§ WHAT TO WORK ON: Lines with "computer": copy each one from the listing below.

§ DATA SUPPLIED:
--- START ---

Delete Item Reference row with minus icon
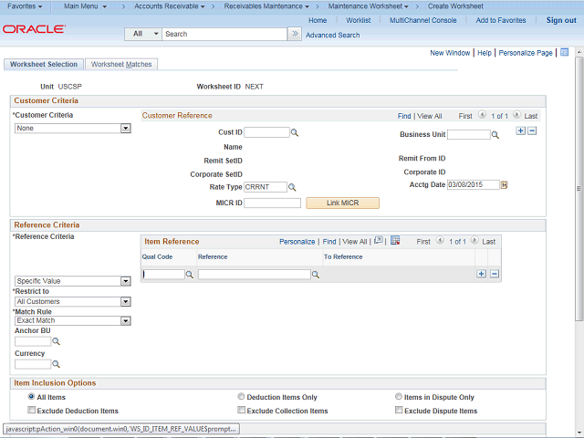 (495, 274)
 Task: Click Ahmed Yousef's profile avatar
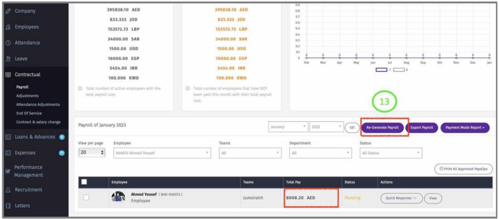click(118, 198)
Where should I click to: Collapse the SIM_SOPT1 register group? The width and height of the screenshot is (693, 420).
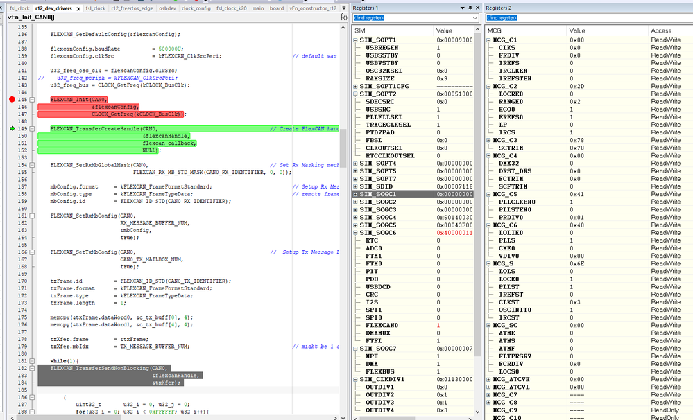356,40
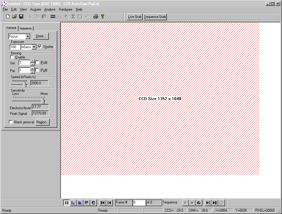
Task: Click the loop sequence playback icon
Action: [199, 203]
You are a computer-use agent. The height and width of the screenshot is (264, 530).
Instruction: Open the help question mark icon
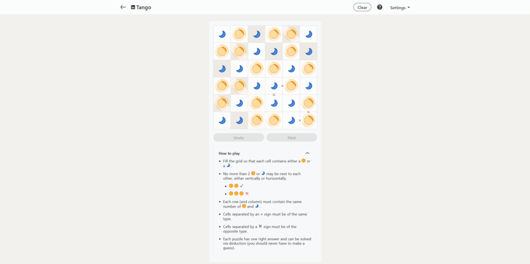pos(379,7)
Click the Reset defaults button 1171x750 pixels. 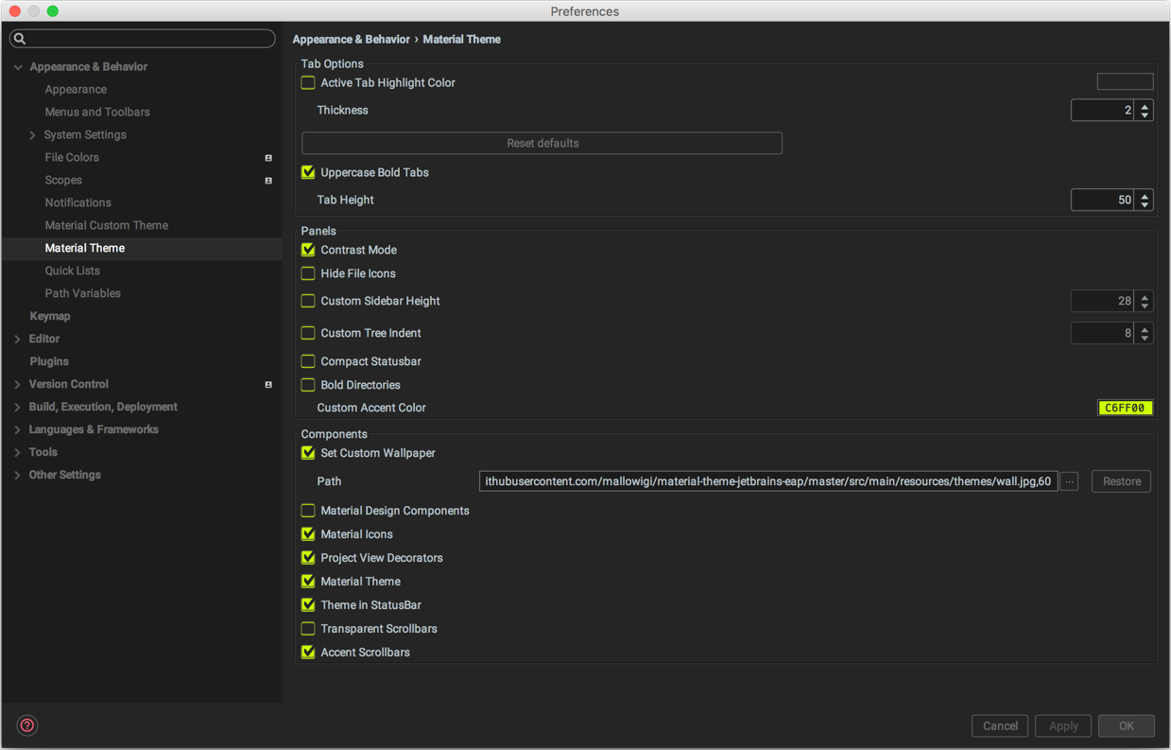click(542, 143)
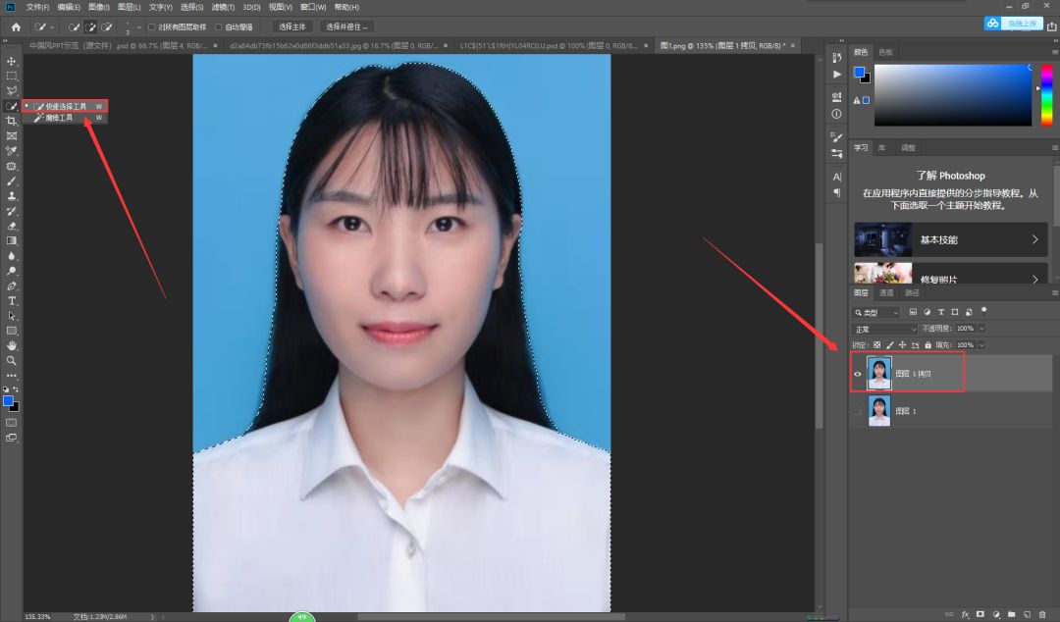Click the 选择主体 button
1060x622 pixels.
pyautogui.click(x=292, y=26)
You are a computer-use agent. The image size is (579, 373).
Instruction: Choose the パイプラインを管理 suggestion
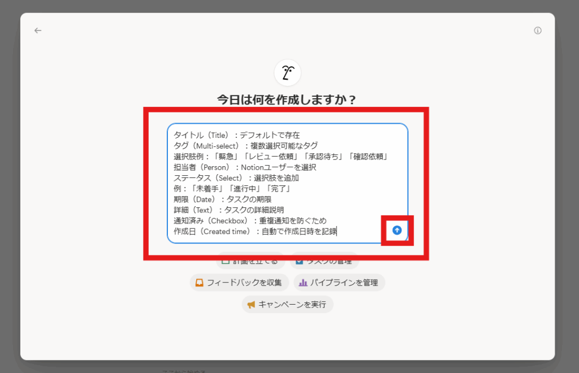(344, 283)
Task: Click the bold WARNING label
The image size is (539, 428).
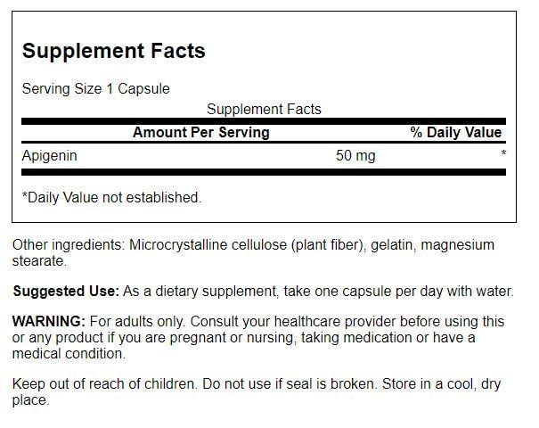Action: 49,321
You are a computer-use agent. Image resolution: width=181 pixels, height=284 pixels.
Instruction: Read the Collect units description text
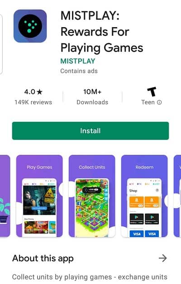tap(90, 277)
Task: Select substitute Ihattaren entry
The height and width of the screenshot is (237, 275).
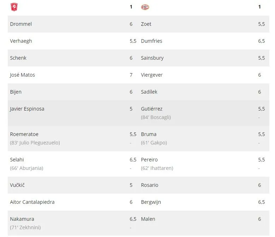Action: [x=157, y=168]
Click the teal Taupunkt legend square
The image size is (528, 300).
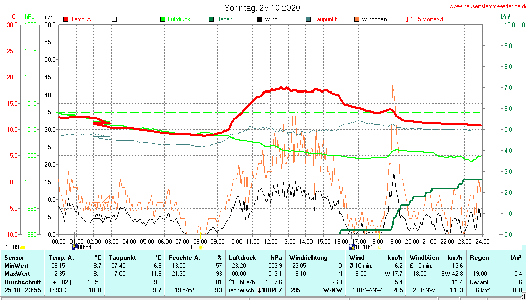308,19
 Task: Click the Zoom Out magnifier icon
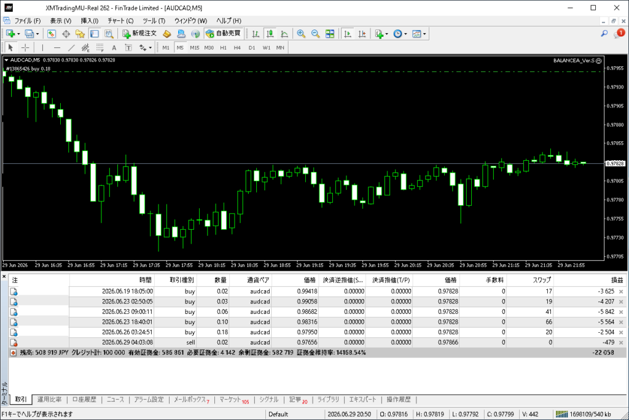pos(315,34)
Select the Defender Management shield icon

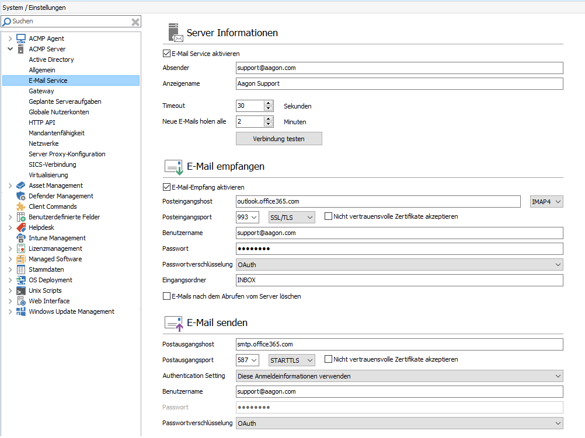(21, 196)
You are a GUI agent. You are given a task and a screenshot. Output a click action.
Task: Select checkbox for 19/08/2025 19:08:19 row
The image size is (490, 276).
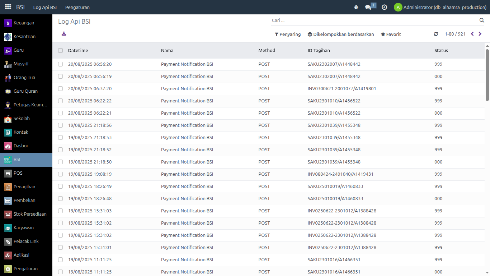tap(60, 174)
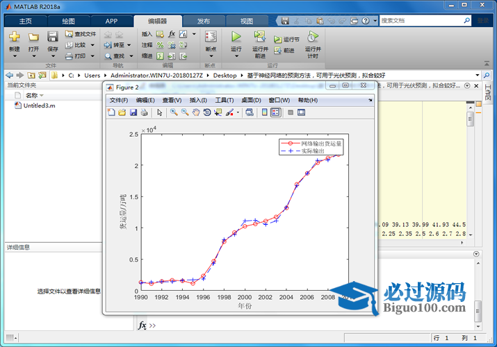Click the New (新建) file icon
This screenshot has width=497, height=347.
coord(15,37)
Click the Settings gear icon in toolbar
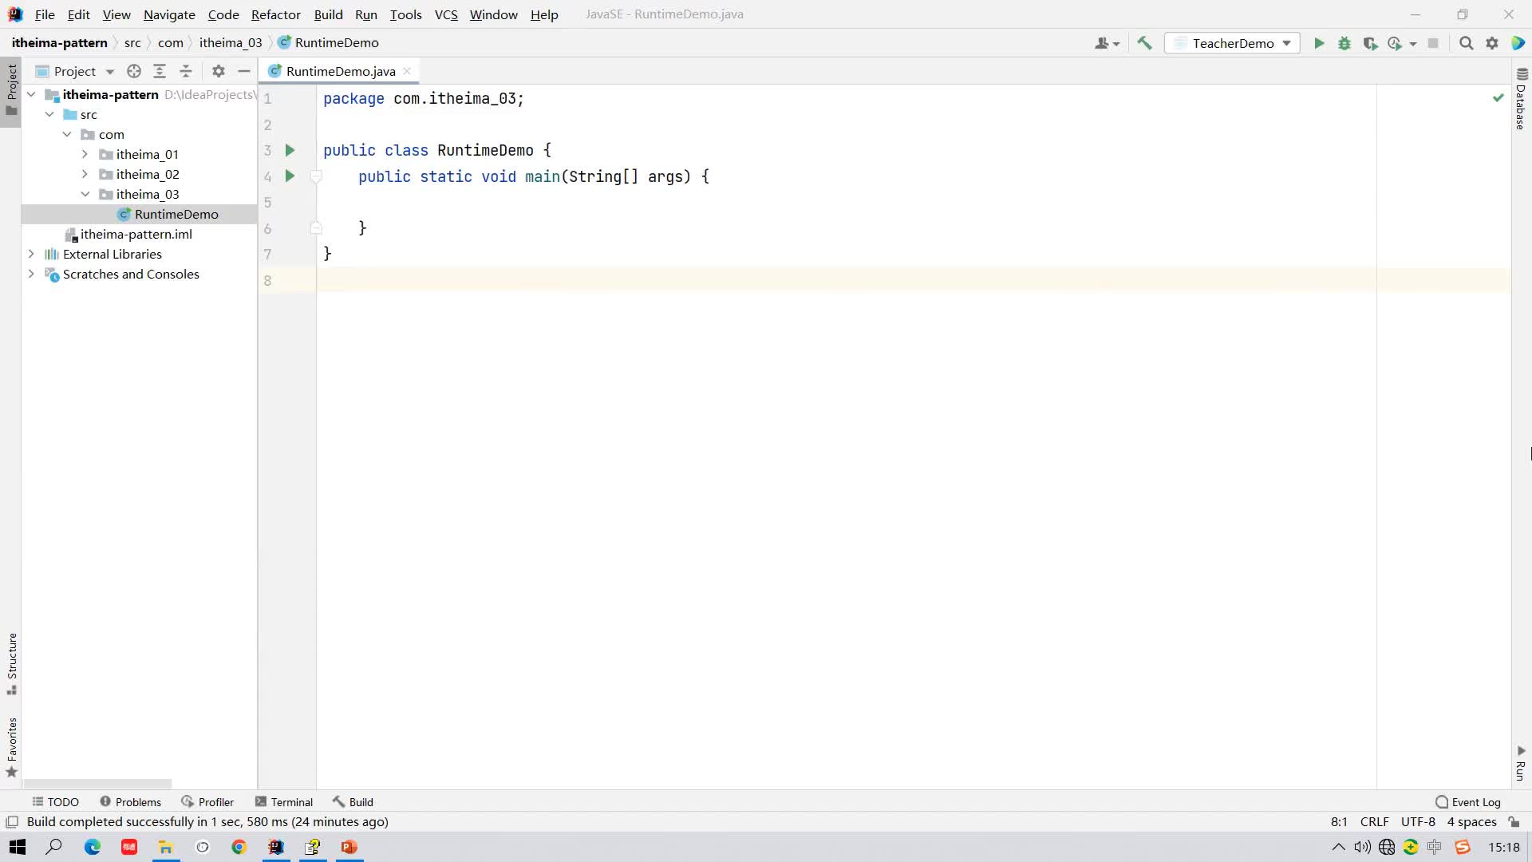 click(1491, 43)
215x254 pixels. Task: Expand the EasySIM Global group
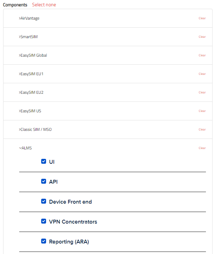[x=33, y=55]
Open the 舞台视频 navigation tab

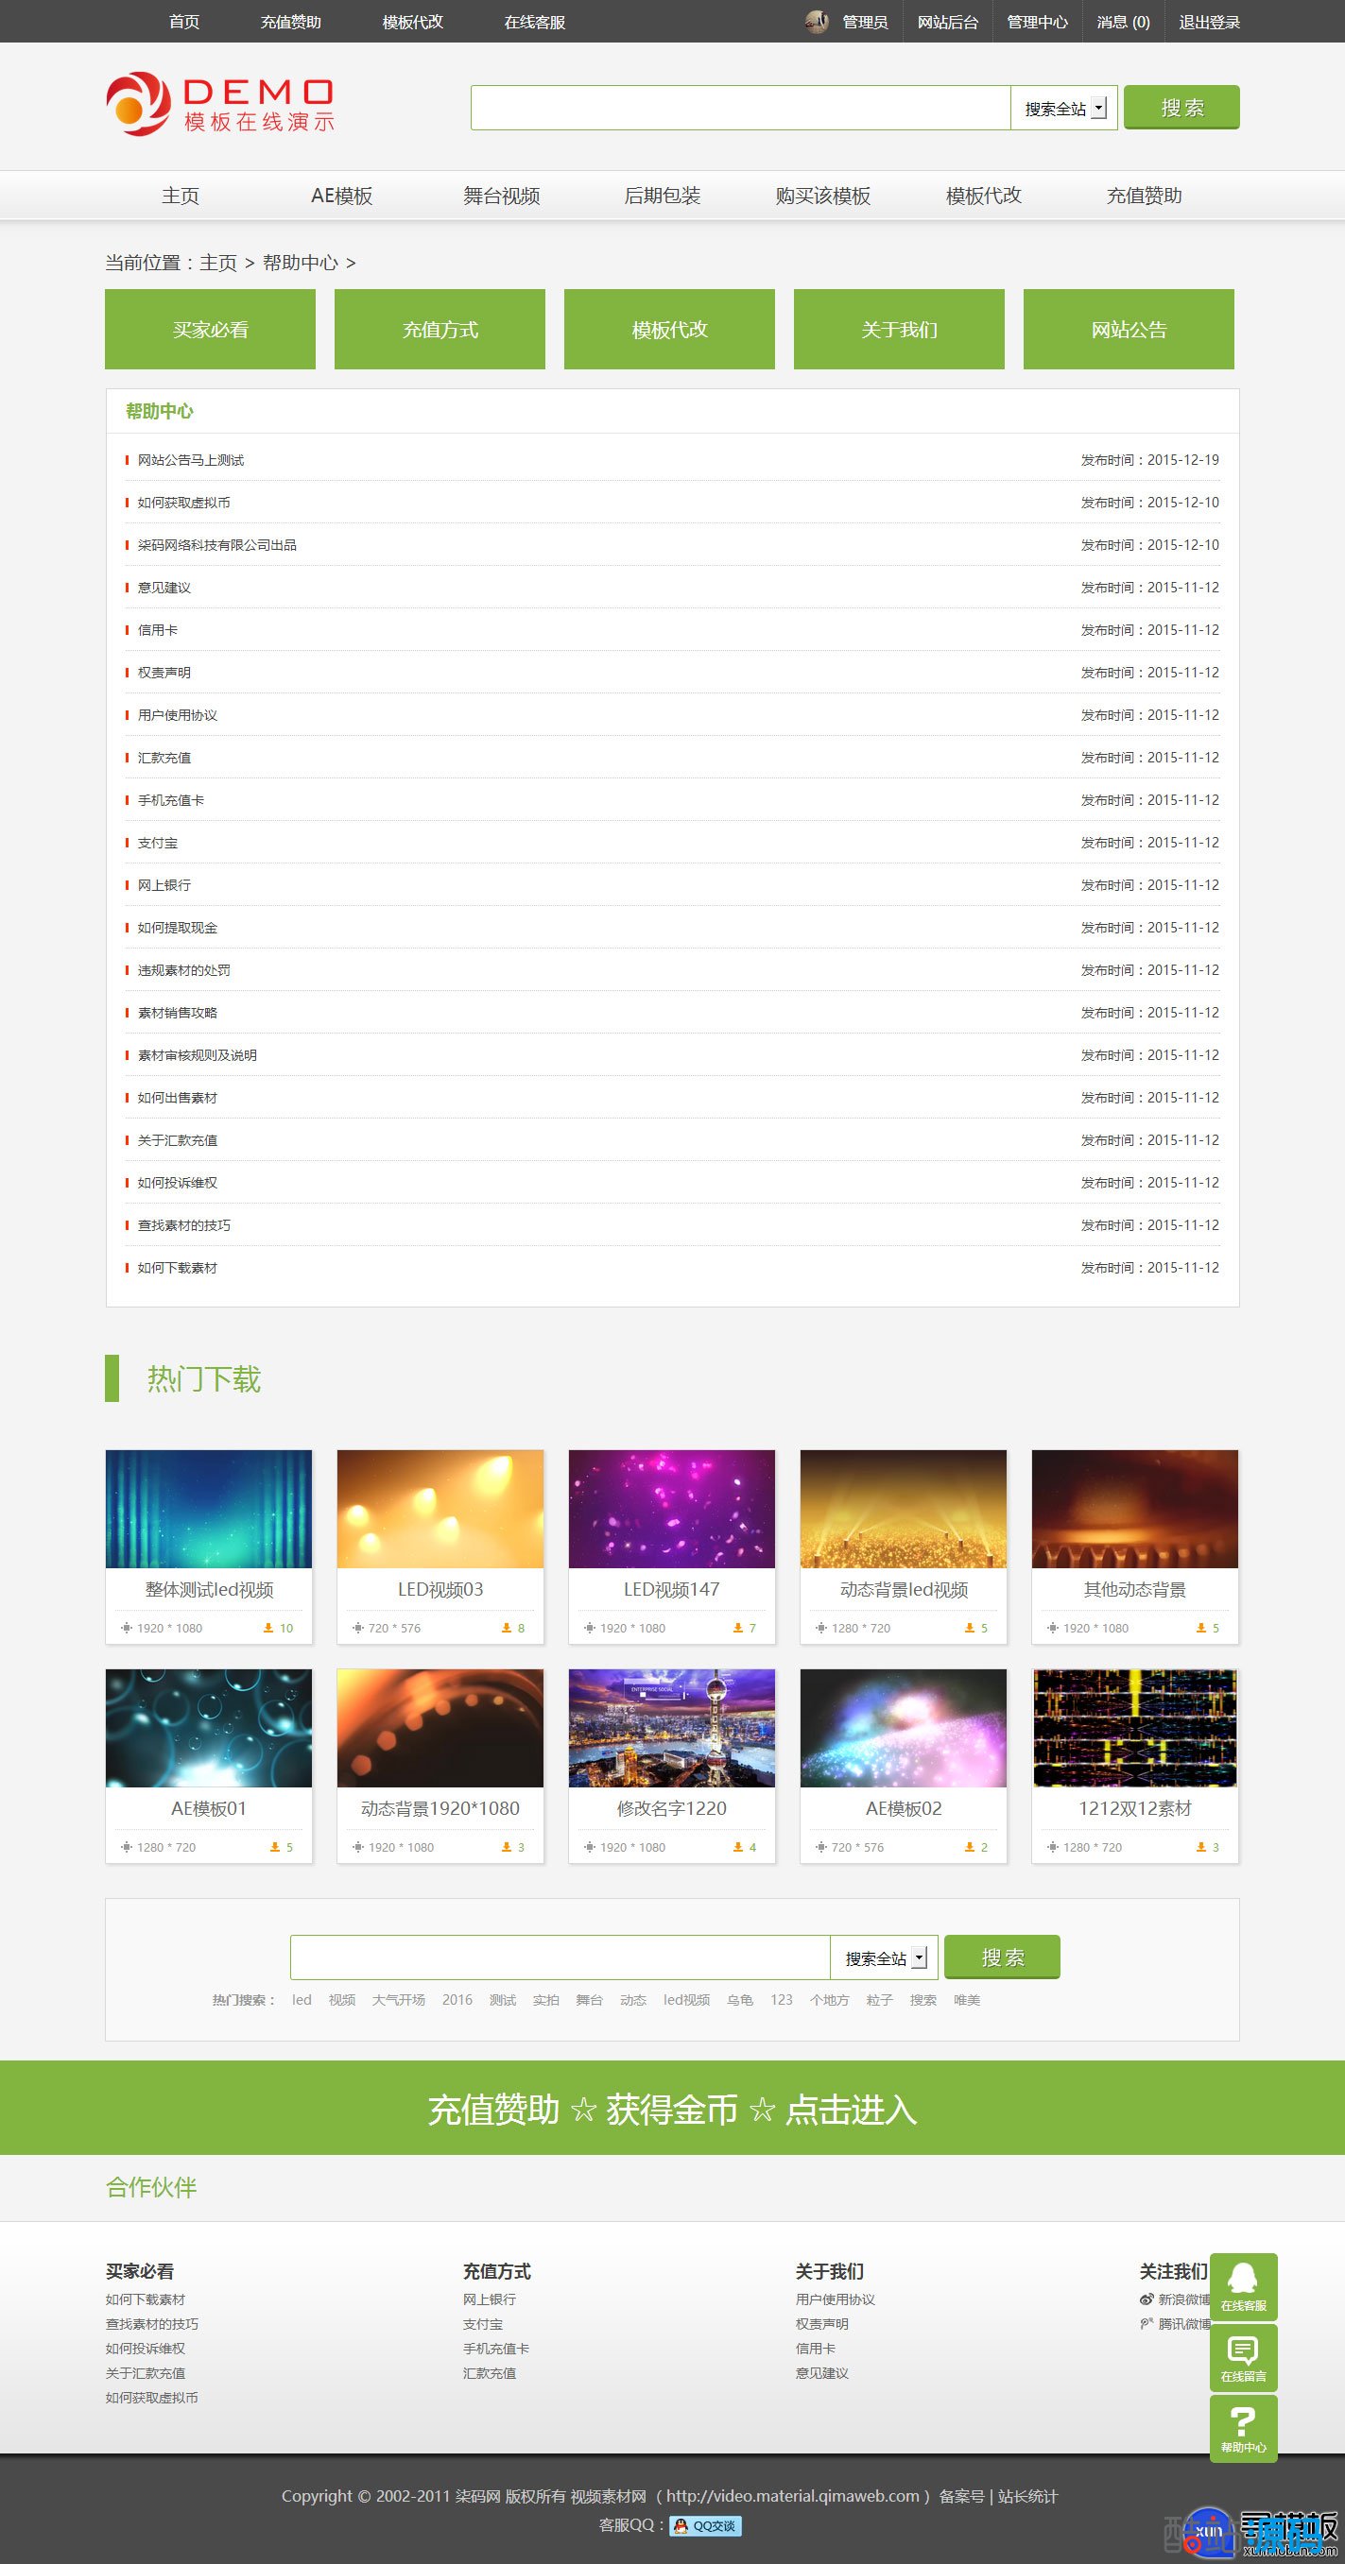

--- END ---

§ SOLUTION FOR THIS EXERCISE:
You are a computer-use agent. The height and width of the screenshot is (264, 530).
You are a computer-use agent. The image size is (579, 373).
You are a computer-use agent. Image resolution: width=181 pixels, height=284 pixels.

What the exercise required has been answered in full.